- Text -
Regular Expressions
A regular expression is an expression (character string) that is used to match patterns in text.
You can use a regular expression to do these things:
- Extract indexes from the body of a document.
- Extract indexes from the filename of a document.
- Make sure that node indexes are correct. For example, make sure that an e-mail address or a phone number has the correct structure.
You can use all the regular expressions here.
Additionally, you can use a named capturing group.
For information about regular expressions, refer to RegexLib.
Examples of Regular Expression
Simple email validation
[\w-]+@([\w-]+\.)+[\w-]+
Matches: test@example.com
Matches: test@example.c
Does not match: test@exa$mple.com
Advanced Email Validation
^[A-Za-z0-9._%+-]+@([A-Za-z0-9-_]+\.)+[A-Za-z]{2,6}$
Matches: test@example.com (and the e-mail address must be at the start of a line)

- Listed entries -
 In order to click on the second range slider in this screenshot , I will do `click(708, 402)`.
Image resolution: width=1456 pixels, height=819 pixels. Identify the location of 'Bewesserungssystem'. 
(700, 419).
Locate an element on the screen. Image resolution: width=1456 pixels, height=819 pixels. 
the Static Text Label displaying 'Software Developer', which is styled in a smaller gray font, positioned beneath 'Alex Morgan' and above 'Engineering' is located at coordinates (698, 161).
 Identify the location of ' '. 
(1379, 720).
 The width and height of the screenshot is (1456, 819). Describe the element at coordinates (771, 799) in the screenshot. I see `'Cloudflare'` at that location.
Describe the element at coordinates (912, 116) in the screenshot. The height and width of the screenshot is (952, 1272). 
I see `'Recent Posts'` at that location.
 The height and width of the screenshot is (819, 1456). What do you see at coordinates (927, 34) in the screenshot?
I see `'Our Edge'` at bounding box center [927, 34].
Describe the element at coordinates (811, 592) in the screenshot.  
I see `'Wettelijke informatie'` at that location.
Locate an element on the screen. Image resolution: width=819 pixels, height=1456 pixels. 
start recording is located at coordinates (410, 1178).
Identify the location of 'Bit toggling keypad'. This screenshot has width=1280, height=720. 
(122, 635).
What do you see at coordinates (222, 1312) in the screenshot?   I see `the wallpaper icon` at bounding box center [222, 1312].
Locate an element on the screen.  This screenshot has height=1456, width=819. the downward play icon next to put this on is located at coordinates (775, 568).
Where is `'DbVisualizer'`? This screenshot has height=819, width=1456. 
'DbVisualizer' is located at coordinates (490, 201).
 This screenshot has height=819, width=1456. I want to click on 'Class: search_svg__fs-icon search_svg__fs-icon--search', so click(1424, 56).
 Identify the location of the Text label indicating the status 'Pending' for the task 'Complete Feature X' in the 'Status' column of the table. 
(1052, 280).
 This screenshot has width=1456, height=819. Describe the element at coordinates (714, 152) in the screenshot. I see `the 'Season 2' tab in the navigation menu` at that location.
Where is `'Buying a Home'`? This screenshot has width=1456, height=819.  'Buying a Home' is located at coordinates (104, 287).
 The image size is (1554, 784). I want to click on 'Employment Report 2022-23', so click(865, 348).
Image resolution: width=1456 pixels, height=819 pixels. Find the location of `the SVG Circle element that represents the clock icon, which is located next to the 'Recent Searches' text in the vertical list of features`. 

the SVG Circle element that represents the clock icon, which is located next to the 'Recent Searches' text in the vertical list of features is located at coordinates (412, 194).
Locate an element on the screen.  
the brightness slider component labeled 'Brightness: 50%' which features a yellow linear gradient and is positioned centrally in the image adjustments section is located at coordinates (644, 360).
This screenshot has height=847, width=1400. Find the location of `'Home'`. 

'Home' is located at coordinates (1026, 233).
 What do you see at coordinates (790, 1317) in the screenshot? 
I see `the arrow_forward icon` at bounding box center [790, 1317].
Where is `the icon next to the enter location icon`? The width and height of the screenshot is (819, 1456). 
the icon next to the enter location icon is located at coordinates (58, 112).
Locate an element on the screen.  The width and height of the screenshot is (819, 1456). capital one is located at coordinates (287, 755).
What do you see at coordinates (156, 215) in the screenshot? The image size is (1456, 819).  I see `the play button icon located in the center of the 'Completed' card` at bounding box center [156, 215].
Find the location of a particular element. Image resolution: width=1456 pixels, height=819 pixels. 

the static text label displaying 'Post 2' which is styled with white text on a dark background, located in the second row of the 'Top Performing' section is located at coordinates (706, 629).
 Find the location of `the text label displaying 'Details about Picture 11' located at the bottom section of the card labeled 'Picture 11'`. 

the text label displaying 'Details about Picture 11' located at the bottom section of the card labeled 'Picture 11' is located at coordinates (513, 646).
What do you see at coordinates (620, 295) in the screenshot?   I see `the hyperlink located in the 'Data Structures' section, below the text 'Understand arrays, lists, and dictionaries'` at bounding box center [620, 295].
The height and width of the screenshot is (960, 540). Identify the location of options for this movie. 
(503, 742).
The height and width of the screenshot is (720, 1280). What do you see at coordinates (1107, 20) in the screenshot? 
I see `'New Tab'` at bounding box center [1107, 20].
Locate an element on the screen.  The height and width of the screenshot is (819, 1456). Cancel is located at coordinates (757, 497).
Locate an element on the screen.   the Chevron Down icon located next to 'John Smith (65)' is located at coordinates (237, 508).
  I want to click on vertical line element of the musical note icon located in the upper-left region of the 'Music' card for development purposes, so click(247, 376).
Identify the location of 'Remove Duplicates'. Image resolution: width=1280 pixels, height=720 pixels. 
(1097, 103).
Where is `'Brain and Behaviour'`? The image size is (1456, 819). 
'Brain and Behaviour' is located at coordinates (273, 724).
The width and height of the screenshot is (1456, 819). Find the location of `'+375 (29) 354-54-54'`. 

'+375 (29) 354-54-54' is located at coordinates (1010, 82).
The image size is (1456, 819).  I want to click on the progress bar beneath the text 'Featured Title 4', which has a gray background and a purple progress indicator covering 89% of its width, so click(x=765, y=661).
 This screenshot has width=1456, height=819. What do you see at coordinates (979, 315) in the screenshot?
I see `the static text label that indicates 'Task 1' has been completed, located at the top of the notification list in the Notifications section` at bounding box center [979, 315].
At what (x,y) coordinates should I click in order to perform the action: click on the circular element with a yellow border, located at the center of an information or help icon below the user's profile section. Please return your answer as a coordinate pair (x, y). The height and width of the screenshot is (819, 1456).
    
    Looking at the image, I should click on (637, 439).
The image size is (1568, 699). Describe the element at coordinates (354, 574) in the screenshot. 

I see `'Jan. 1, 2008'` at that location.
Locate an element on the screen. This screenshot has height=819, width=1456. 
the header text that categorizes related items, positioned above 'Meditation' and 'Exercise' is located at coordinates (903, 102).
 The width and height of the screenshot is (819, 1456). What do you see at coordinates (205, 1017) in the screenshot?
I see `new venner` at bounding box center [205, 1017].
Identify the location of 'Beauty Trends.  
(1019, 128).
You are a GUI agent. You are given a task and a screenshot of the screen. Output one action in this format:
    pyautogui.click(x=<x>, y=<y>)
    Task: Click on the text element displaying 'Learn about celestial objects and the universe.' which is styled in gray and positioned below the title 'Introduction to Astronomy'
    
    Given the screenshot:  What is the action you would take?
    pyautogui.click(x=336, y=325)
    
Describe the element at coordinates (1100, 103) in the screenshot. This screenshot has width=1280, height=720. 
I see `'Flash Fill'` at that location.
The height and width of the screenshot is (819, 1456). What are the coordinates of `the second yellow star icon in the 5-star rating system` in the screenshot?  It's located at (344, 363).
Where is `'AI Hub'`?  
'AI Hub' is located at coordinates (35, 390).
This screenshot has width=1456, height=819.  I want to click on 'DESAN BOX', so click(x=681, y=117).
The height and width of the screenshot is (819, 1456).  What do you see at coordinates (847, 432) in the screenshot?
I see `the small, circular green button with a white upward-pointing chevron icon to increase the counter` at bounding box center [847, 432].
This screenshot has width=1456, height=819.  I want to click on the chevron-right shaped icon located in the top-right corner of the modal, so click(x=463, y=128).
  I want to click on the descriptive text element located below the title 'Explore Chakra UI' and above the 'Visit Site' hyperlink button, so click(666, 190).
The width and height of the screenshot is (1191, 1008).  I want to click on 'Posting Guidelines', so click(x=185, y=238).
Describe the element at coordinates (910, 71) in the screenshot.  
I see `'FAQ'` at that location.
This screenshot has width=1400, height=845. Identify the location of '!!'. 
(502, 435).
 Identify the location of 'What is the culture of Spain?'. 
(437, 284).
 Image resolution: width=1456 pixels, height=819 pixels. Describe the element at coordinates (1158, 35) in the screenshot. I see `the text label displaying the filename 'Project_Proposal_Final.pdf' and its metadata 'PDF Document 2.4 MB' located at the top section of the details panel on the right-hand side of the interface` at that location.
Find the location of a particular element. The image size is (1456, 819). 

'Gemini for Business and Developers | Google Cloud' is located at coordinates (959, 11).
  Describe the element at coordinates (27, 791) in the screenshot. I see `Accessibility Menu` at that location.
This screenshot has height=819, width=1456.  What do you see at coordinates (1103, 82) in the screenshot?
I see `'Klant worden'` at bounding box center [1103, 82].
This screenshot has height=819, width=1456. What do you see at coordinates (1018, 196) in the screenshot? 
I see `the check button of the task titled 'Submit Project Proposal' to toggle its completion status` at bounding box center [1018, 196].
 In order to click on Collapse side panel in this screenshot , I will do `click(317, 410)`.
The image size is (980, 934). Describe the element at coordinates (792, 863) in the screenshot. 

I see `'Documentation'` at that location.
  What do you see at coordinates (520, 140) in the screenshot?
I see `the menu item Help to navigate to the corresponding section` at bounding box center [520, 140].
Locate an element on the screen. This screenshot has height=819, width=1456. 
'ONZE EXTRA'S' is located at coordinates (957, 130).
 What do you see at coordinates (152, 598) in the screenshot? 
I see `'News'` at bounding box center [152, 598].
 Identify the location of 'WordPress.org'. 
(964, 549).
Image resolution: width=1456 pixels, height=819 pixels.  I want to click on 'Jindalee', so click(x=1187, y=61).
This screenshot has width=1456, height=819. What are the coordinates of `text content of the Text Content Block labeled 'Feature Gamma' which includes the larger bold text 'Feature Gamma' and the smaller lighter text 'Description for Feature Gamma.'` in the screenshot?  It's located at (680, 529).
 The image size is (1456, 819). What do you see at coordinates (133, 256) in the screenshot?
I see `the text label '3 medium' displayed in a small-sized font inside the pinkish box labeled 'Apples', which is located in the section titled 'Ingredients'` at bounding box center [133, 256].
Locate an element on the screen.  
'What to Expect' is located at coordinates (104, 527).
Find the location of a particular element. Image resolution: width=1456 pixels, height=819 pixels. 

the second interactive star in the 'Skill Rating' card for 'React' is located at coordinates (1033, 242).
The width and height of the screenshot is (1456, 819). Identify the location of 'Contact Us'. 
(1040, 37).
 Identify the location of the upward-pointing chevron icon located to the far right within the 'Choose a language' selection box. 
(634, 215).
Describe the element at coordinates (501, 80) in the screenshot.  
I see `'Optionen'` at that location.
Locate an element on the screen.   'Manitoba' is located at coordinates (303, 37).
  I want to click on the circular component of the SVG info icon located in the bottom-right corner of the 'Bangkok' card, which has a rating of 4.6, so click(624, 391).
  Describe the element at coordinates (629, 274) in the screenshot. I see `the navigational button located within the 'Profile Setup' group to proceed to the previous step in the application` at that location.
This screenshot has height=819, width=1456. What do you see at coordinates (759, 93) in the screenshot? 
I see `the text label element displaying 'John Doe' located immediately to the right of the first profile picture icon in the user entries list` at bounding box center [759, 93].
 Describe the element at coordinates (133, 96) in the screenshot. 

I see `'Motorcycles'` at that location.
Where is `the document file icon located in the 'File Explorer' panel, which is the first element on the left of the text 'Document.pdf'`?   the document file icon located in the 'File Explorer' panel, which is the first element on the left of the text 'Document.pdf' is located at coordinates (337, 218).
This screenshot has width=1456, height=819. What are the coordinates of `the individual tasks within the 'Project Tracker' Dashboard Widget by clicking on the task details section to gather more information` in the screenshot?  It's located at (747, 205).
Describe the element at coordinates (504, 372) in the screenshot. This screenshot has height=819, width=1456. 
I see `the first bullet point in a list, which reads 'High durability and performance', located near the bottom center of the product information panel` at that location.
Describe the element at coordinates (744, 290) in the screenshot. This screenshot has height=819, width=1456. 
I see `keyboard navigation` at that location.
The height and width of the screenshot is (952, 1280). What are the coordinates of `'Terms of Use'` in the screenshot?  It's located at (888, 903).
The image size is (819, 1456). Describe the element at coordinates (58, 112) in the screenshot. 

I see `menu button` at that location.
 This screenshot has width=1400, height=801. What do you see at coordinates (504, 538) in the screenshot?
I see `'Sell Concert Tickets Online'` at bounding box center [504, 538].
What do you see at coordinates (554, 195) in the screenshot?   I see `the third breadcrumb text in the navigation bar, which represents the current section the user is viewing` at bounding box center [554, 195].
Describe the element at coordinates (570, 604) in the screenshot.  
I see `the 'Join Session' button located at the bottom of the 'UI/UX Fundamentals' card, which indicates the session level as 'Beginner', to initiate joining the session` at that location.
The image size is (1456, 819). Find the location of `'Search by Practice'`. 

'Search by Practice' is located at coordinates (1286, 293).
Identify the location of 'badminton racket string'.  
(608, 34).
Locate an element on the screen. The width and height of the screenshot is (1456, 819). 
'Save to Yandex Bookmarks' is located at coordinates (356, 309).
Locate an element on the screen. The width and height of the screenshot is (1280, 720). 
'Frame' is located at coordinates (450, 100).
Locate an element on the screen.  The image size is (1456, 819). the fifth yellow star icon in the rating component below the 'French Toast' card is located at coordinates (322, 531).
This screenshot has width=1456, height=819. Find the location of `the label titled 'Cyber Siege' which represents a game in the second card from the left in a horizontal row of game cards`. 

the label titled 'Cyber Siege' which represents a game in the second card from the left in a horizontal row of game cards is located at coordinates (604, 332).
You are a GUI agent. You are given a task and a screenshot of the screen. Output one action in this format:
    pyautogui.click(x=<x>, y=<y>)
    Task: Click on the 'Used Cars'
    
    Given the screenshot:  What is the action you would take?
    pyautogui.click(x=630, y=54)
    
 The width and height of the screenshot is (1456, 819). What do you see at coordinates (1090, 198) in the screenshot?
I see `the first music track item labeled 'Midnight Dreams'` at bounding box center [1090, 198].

- Brief 1 -
Decide whether each statement below agrees with the regular expressions text. Answer yes or no for each and quote the words of the text that decide it.
(a) A regular expression can be used to extract indexes from the filename of a document.
(b) The simple email validation pattern does not match test@example.c.
(c) A named capturing group cannot be used.
- Brief 2 -
Carry on the regular expressions text from the point where it stops.

- Answer space 1 -
(a) Yes: "Extract indexes from the filename of a document."
(b) No: "Matches: test@example.c"
(c) No: "Additionally, you can use a named capturing group."

- Answer space 2 -
Does not match: test@example.c
Does not match: test@exa$mple.com
Phone number, style 1
[0]\d{2}-\d{7}
Matches: 011-8804411
Does not match: 011-880 4411
Phone number, style 2
^\([0]\d{2}\)\d{7}
Matches: (011)8804411 (and the phone number must be at the start of a line)
Does not match: (011) 880 4411
Does not match: (0118)804411
South African ID
(((\d{2}((0[13578]|1[02])(0[1-9]|[12]\d|3[01])|(0[13456789]|1[012])(0[1-9]|[12]\d|30)|02(0[1-9]|1\d|2[0-8])))|([02468][048]|[13579][26])0229))(( |-)(\d{4})( |-)(\d{3})|(\d{7}))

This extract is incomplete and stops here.